Nos regimes democráticos, em especial em democracias representativas  como é o caso do Brasil, os partidos políticos são as organizações por meio das quais os cidadãos participam da vida pública para contribuir na construção daquilo que em ciência política se convencionou chamar de “vontade do Estado”. Como se afigura, a Aliança pelo Brasil pretende o exato oposto, qual seja, eliminar qualquer possibilidade de diálogo para a formação daquela vontade. Assumindo a ação direta, como a criminosa intentona em Brasília, assemelha-se à tropa de segurança do Partido Nacional-Socialista dos Trabalhadores Alemães, criada em 1920 e precursora da temida Sturmabteilung (SA), a Seção de Assalto de triste memória. Quem duvida que veja as imagens das agressões dos camisas  pardas a enfermeiras e jornalistas. [nada justifica comparar apoiadores do presidente Bolsonaro com as SA de 
Ernst Röhm - até mesmo no aspecto comportamental.
Também a comparação efetuada no parágrafo abaixo, atribuindo caráter golpista a determinado comportamento,é sem nenhuma fundamentação, até mesmo por não objetivo do Aliança pelo Brasil, ainda em formação, assumir o poder pela via golpista.] 

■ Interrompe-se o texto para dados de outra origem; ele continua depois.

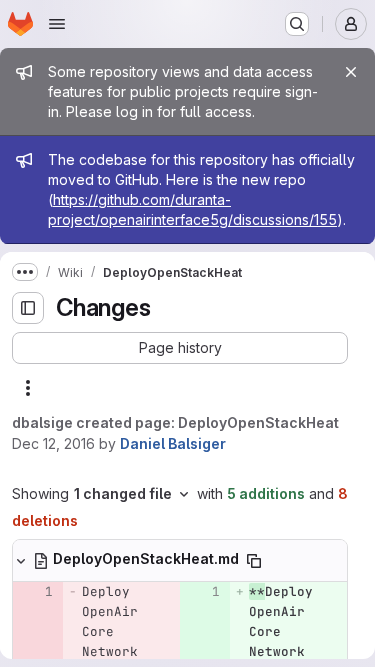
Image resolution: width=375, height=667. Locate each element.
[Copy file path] (254, 561)
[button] (180, 348)
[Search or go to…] (297, 24)
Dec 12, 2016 (53, 443)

Na essência do movimento de formação da Aliança pelo Brasil, defendido e liderado por alguns dos que estão acampados em Brasília a ameaçar o Congresso e o STF, estão todos os elementos que identificam um movimento golpista, e não um partido político: 
a evocação a um passado mítico e glorioso; 
a propaganda (não raro disseminando informações falsas ou distorcendo fatos); 
o anti-intelectualismo; 
a vitimização de Jair Bolsonaro, tratado como um bom homem cercado de “patifes” por todos os lados, o “sistema”; 
o apelo a uma noção de “pátria” por meio da apropriação dos símbolos nacionais; e, por fim, 
a ação pela desarticulação da União e da sociedade. 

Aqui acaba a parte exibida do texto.